The letter described Pippa’s “serious distress and anxiety” and suggested that her lawyers had themselves been collating photographic evidence against the photographers concerned. “It is extremely intimidating to our client to have to face a group of unknown men outside her home and office who pursue her both day and night,” the letter read.
Then there is the question of money. Pippa’s supporters point out that she needs to earn an income still, unlike her sister, and can therefore hardly be blamed for making a lucrative book deal. Some at the palace would prefer it if Pippa would marry a rich aristocrat like George Percy and retire to comfortable obscurity in the English countryside. Alternatively, they argue, she could become a lady-in-waiting to her sister and step inside the protective caress of the Palace.

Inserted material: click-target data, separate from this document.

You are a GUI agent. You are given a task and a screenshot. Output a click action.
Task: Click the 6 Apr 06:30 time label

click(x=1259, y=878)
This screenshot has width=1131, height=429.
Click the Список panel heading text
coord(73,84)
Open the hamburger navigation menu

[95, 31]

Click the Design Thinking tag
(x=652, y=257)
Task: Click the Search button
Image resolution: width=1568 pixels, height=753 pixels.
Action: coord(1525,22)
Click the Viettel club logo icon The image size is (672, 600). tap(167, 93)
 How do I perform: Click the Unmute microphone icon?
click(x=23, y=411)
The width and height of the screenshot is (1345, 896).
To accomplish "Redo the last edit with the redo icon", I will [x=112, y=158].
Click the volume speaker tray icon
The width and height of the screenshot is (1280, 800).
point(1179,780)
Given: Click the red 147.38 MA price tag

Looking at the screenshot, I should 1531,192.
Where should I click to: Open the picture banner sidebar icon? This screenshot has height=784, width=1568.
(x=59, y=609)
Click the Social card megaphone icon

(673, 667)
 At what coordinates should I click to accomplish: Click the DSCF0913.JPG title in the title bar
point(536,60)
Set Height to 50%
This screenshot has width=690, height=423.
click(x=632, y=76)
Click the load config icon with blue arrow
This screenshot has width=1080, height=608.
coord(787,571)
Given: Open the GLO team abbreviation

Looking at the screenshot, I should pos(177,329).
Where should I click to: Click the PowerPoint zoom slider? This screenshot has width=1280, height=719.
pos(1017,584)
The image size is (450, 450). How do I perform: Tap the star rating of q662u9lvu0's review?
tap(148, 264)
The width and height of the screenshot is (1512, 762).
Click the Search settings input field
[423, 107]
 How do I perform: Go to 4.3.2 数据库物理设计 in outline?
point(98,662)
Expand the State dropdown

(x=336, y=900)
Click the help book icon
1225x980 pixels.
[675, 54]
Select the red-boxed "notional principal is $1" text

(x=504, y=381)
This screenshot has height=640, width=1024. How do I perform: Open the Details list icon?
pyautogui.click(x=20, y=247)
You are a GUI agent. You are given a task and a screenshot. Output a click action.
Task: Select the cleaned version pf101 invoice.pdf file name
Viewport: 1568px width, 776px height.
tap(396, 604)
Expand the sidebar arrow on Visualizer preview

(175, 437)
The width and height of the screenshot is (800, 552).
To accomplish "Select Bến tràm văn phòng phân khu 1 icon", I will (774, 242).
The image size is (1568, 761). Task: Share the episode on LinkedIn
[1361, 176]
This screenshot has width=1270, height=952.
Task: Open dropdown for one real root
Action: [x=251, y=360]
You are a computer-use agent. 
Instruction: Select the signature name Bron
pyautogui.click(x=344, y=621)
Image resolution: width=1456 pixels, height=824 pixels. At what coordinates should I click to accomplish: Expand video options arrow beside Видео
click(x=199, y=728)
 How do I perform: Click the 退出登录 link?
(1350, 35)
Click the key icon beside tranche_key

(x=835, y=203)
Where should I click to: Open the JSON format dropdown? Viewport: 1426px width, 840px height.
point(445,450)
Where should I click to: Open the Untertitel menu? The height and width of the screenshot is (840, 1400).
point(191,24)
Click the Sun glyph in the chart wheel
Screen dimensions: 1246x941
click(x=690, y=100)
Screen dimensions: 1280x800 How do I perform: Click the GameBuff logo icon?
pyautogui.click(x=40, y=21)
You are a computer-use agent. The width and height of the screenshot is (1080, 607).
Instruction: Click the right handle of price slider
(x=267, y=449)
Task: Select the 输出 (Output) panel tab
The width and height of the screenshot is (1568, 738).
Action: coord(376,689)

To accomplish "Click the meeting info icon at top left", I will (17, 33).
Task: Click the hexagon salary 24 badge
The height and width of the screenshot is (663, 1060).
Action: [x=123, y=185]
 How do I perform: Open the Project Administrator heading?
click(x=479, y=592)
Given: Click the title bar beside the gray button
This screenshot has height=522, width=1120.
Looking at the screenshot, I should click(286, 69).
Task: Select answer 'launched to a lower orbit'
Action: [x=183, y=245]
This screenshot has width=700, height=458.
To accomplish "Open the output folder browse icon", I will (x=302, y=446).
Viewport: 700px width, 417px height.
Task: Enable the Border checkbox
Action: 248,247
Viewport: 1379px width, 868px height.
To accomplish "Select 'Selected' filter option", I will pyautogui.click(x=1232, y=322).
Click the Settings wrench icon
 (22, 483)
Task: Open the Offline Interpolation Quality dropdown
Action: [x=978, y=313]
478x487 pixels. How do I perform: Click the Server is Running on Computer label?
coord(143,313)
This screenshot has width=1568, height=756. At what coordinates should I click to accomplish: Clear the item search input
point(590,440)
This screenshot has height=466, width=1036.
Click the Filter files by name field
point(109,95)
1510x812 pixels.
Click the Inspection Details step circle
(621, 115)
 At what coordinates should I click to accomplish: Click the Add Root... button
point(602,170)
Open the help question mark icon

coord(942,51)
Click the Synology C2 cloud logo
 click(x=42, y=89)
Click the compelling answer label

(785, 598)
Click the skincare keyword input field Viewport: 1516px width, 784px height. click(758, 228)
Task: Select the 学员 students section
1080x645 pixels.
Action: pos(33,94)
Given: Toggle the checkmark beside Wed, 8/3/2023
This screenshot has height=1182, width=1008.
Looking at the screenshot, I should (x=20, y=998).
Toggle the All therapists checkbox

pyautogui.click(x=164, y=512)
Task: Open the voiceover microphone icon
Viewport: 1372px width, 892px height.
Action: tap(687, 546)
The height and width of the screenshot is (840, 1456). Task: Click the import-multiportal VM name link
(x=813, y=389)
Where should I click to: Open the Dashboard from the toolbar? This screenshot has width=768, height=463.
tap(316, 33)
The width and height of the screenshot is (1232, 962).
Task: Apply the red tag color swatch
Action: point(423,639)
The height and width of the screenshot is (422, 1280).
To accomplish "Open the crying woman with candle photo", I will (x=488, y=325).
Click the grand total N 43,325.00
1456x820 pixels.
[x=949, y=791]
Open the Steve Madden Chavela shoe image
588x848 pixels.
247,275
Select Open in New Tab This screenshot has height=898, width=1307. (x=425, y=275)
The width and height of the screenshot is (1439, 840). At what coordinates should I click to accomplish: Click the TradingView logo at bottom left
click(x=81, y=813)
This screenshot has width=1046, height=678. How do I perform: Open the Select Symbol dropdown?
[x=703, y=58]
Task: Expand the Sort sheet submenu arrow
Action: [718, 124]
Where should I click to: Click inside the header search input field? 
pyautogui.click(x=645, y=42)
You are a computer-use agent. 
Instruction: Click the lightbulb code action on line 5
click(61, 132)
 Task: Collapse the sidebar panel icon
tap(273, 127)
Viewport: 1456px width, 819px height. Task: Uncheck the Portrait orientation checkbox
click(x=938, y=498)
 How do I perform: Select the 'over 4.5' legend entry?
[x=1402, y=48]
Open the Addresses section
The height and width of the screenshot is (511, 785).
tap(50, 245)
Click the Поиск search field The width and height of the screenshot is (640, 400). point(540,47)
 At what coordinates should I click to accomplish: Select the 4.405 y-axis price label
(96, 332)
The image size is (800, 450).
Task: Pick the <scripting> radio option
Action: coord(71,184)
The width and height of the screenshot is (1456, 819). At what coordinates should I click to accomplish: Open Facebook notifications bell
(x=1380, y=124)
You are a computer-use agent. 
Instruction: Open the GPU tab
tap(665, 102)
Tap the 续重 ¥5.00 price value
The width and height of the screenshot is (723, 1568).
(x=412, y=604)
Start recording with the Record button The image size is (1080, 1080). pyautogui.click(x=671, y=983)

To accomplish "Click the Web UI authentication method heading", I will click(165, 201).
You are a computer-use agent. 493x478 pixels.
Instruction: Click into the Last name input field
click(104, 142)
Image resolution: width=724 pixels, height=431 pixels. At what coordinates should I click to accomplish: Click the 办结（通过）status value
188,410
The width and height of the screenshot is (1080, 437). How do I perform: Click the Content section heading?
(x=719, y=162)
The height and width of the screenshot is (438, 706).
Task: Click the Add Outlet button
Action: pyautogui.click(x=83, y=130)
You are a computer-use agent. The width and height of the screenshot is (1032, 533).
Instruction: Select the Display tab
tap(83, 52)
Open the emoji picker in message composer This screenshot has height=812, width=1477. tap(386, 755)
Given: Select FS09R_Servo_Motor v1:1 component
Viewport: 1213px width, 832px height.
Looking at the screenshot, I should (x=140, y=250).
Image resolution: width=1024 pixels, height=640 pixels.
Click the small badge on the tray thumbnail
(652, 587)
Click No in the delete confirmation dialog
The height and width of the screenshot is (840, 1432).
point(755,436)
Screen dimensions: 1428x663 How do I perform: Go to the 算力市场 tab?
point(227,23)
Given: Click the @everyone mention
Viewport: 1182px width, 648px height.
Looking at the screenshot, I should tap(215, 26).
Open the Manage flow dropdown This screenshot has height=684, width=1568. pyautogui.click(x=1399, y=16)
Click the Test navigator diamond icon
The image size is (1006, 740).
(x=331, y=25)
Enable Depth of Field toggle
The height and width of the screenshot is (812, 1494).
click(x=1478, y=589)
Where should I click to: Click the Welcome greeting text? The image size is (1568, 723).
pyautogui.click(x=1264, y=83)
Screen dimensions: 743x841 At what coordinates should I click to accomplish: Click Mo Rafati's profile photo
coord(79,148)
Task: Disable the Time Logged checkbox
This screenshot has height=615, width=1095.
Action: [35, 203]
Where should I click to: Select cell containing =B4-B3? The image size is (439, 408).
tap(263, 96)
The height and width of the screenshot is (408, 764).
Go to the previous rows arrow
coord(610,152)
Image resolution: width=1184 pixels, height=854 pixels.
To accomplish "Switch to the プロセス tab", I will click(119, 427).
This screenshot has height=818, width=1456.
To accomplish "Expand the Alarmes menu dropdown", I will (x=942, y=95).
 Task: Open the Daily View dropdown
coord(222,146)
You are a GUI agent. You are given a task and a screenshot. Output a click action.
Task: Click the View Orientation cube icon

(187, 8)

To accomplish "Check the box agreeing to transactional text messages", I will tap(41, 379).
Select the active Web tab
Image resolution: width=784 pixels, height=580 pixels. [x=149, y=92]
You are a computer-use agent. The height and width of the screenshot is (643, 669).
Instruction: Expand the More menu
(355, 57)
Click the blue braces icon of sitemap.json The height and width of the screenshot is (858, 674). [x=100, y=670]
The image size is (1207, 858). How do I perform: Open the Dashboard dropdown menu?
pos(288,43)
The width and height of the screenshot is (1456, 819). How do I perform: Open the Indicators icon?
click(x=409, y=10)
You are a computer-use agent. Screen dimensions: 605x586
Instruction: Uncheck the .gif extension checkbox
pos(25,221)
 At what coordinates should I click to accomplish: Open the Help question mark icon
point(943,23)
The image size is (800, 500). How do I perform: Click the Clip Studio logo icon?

But that’s unlikely to happen. Pippa is fiercely ambitious. Pippa was not responsible for her initial fame, when her regal ass was flashed around the globe and she stole the show from her sister.
Says Katie Nicholl, royal writer and author of Making of a Royal Romance says: ‘No-one, least of all Pippa herself, could have expected the level of fame that has landed at her feet since the wedding, but Pippa is very clever and very ambitious, and she knows that she has an incredible platform now to make herself into a big star. She is very career driven and she is going to make the most of it.’
But, of course, like many a celebrity before her, Pippa is discovering that when it comes to privacy and fame, you can’t have it both ways. There may be more fans like Mr Smedhs in her immediate future, and her security is something both she and the Palace will now have to consider.